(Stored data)
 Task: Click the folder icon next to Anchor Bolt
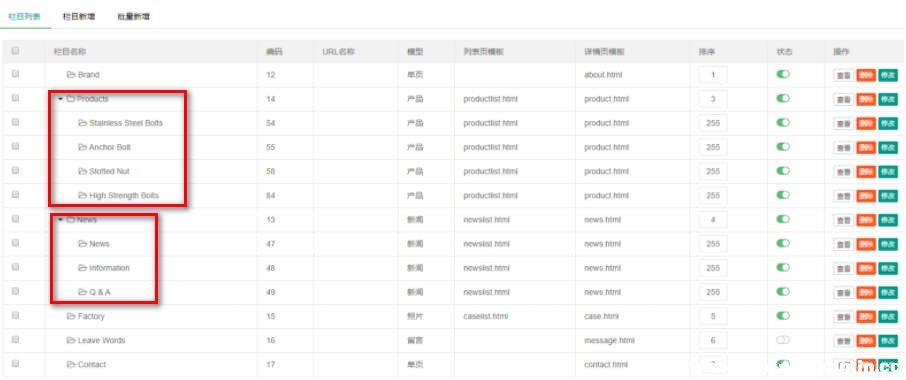coord(83,147)
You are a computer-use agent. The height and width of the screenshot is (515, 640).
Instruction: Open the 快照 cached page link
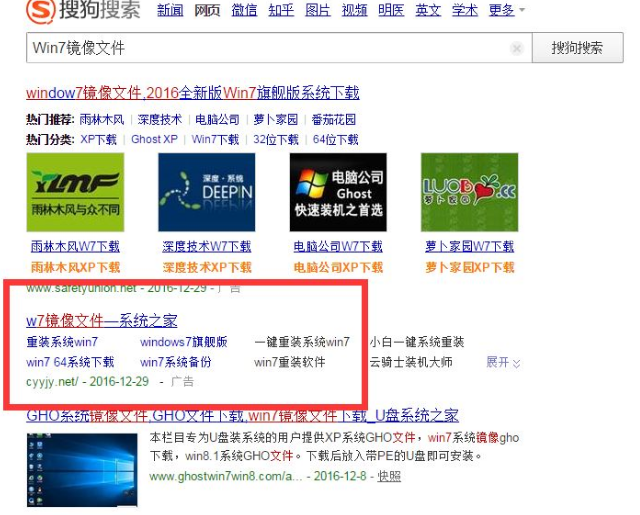pos(389,476)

WORK ITEM:
Keep the pictures out of your answer, which should be the lines from the one with "You are a computer-use" through the final line of the data, copied exactly.

FINISHED TASK:
You are a computer-use agent. The height and width of the screenshot is (515, 640).
Instruction: Open the 快照 cached page link
pos(389,476)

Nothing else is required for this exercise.